Start of SUPPLIED PASSAGE
Talk about a terrible way to ring in the new year. An ‘absolute nightmare’ spiraled into chaos at a major regional airport hub in the Philippines on New Year’s Day as a power outage left thousands of passengers stranded at Manila’s Ninoy Aquino International Airport.

A major power outage temporarily impacted air traffic control at the country’s largest airport, disrupting nearly 300 flights and leaving tens of thousands of travelers stranded in the important Southeast Asian hub. Ninoy Aquino International Airport (MNL), known locally as NAIA, is the main gateway for travelers to the Philippines, serving not only the capital city of Manila, but the entire surrounding region.

NAIA serves as a major hub in the region and for trans-Pacific flights between Asia and North America | Image Credit: FlightGlobal

Technical issues were first detected on Sunday morning, the airport operator, Civil Aviation Authority of the Philippines (CAAP), said in a statement. As a result, a total of 282 flights were either delayed, cancelled outright, or diverted to other airports in the region. Authorities quickly shut down the airspace around NAIA, which meant nothing was permitted to fly in, fly out, or fly over.
End of SUPPLIED PASSAGE
■ **EXERCISE**:
According to the airport outage article, how many flights were delayed, cancelled, or diverted?
Start of DATA LINES
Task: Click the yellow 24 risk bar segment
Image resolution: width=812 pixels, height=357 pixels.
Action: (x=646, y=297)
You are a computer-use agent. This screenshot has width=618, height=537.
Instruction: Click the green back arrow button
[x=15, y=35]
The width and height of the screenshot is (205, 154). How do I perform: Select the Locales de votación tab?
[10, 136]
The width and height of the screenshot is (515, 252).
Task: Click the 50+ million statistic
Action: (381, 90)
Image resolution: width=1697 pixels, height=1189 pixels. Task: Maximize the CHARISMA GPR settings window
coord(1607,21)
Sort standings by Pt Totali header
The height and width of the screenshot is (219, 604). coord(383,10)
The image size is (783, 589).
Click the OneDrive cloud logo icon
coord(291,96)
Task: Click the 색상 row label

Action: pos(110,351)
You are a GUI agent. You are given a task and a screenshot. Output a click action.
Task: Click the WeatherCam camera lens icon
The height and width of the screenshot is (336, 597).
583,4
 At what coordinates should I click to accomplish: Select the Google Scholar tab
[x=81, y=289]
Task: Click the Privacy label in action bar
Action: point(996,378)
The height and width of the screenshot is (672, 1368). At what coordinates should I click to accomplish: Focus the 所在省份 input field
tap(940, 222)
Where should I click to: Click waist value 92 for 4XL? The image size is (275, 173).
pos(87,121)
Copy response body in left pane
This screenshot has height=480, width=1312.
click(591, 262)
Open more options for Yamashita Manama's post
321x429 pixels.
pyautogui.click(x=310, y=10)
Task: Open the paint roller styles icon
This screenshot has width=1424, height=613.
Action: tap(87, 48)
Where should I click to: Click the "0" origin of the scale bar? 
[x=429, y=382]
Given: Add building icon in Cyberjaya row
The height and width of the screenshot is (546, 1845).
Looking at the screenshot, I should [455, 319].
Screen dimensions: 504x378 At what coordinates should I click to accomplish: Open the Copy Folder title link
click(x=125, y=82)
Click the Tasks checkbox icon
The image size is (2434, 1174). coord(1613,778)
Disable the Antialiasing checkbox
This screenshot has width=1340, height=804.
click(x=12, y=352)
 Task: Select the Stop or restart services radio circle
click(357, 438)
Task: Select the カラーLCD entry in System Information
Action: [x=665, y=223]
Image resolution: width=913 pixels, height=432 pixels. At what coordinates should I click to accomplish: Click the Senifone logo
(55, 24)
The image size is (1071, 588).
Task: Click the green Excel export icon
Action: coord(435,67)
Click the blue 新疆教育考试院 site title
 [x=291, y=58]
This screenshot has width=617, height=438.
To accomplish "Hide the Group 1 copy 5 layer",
End of DATA LINES
■ **EXERCISE ANSWER**:
282 flights